» EXERCISE DESCRIPTION: Skip every picture, and copy exactly the lines from the one containing "This screenshot has height=318, width=466." to the end of the data.

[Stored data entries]
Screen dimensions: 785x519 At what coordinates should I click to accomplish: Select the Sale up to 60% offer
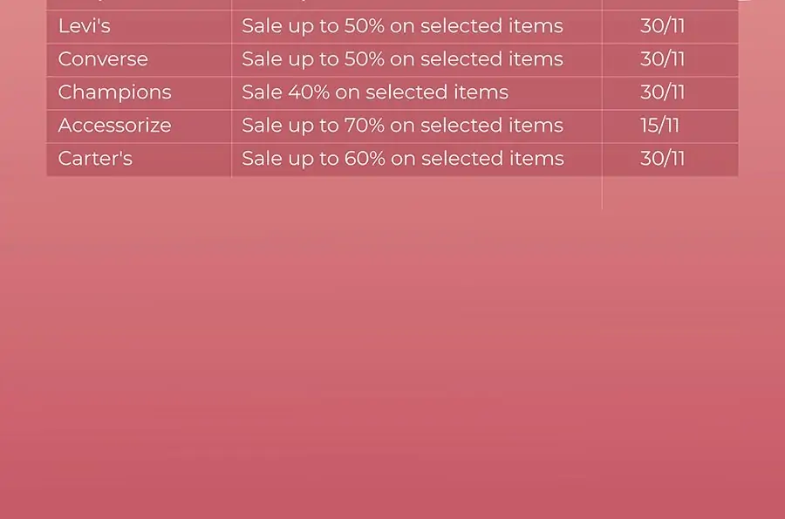point(403,159)
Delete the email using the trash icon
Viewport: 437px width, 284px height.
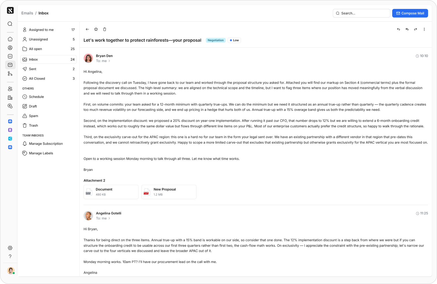pos(105,29)
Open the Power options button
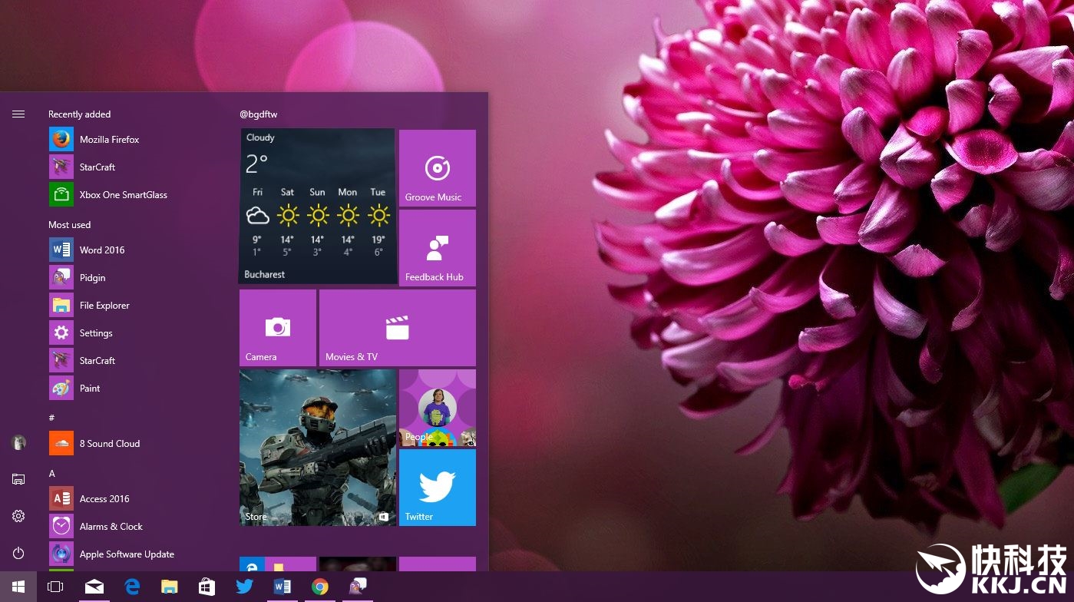 tap(18, 553)
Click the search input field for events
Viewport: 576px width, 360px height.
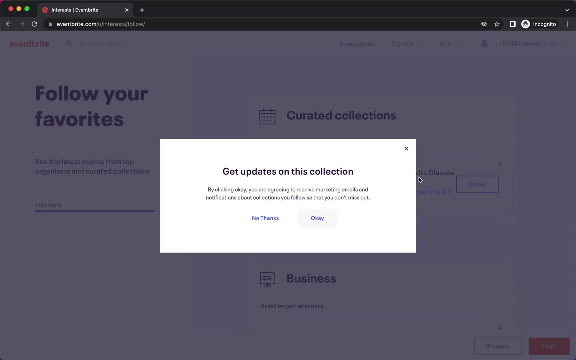click(101, 43)
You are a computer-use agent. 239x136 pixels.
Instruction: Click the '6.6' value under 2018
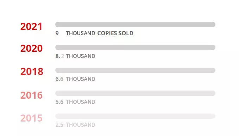point(59,79)
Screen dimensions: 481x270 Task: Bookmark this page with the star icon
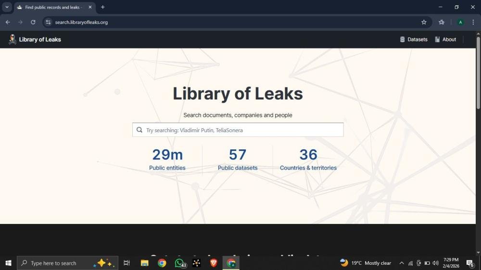coord(424,22)
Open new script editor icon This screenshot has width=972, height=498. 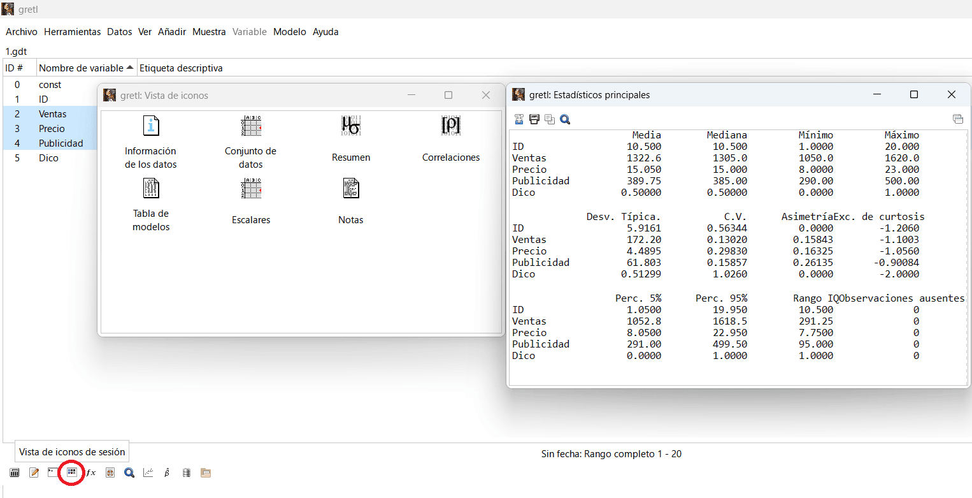34,472
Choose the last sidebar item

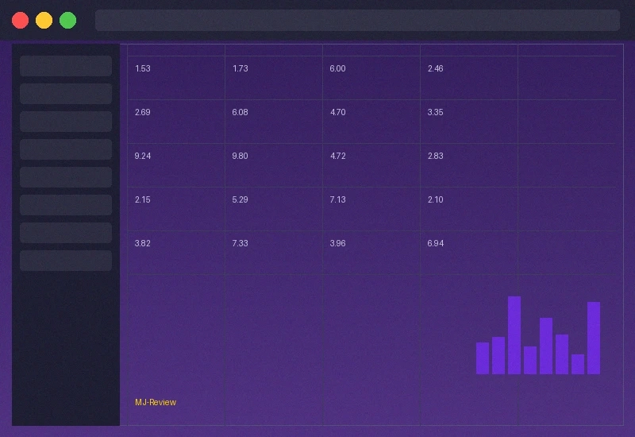coord(66,261)
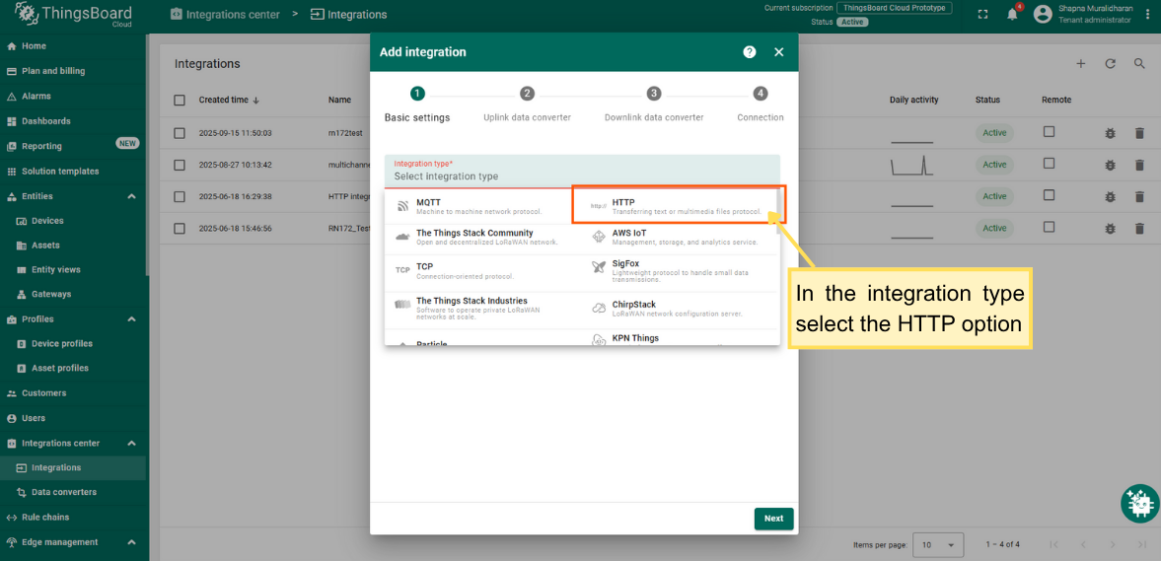This screenshot has height=561, width=1161.
Task: Click the Next button
Action: point(773,519)
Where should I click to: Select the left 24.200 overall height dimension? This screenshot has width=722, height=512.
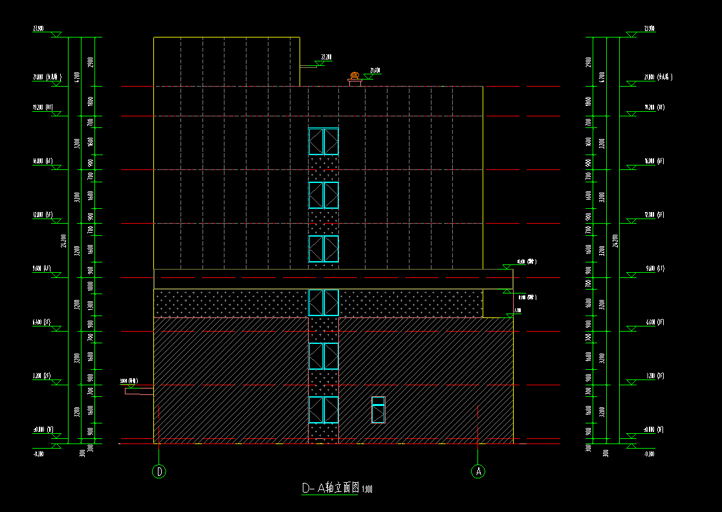(63, 240)
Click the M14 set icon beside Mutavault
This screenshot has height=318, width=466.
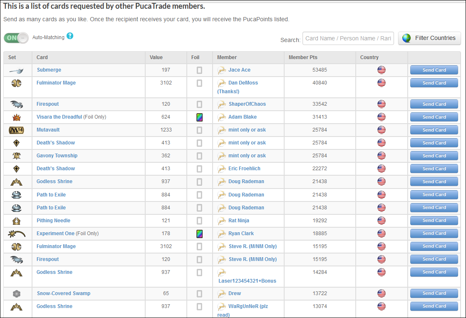click(x=16, y=130)
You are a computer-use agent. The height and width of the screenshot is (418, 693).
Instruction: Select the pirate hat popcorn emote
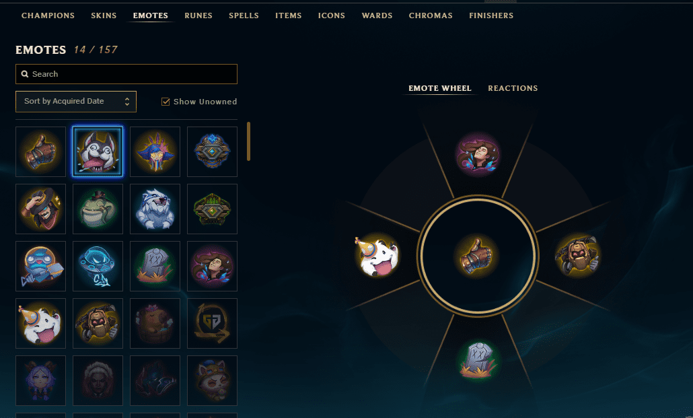(155, 151)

» COMPLETED EXERCISE:
This screenshot has height=318, width=466.
click(x=16, y=130)
You are a computer-use agent. The height and width of the screenshot is (418, 693).
Instruction: Select the pirate hat popcorn emote
(155, 151)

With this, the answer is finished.